» Supplied material:
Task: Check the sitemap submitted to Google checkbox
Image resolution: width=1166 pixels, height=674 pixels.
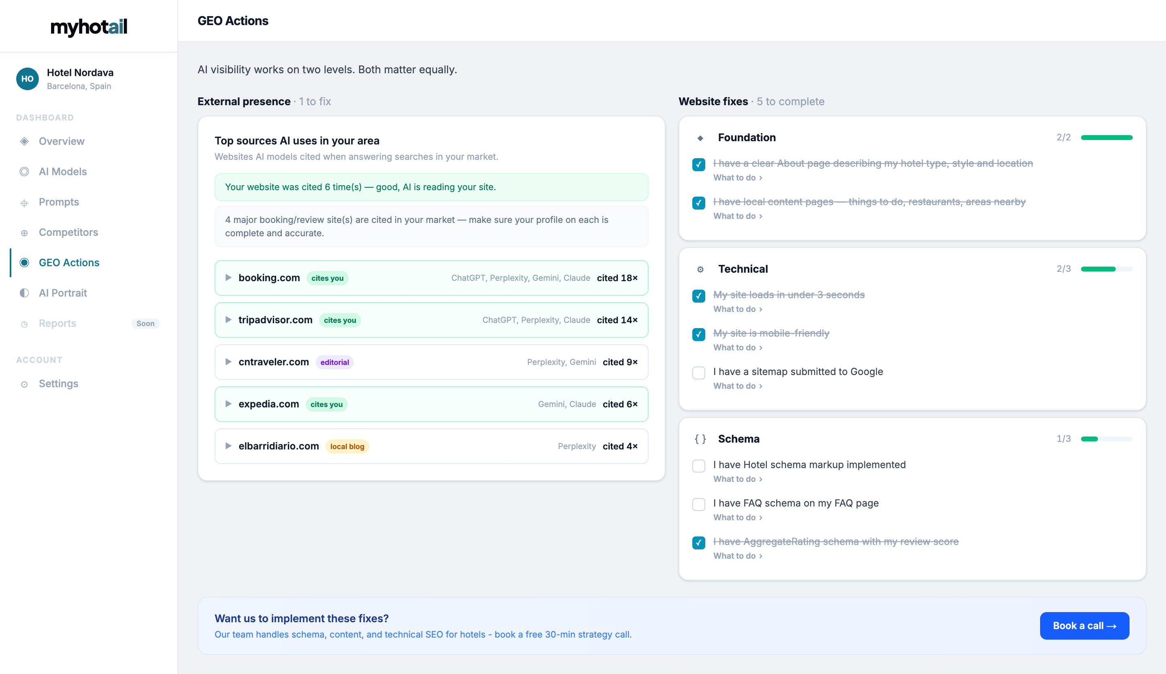Action: click(699, 373)
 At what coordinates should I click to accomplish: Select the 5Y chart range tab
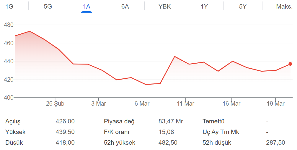(x=243, y=7)
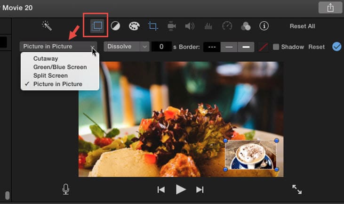This screenshot has width=344, height=204.
Task: Click the Reset All button
Action: 302,26
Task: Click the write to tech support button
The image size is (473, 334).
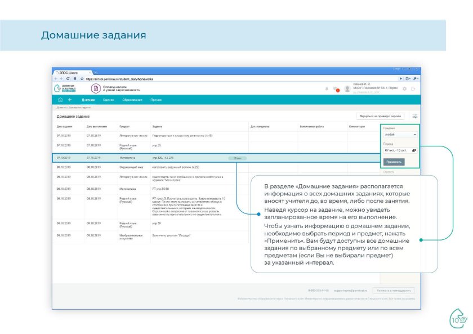Action: 392,291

» Required work: Set out the rows above as a numbered list with no blank lines, and leave the pictures out.

» Problem solution:
1. Task: Check the sitemap submitted to Google checkbox
2. Image resolution: width=1166 pixels, height=674 pixels.
3. Action: click(699, 373)
4.  At what coordinates should I click to accomplish: Select the 5Y chart range tab
5. (x=243, y=7)
6. This screenshot has width=344, height=204.
7. Task: Click the Reset All button
8. Action: 302,26
9. Task: Click the write to tech support button
10. The image size is (473, 334).
11. Action: 392,291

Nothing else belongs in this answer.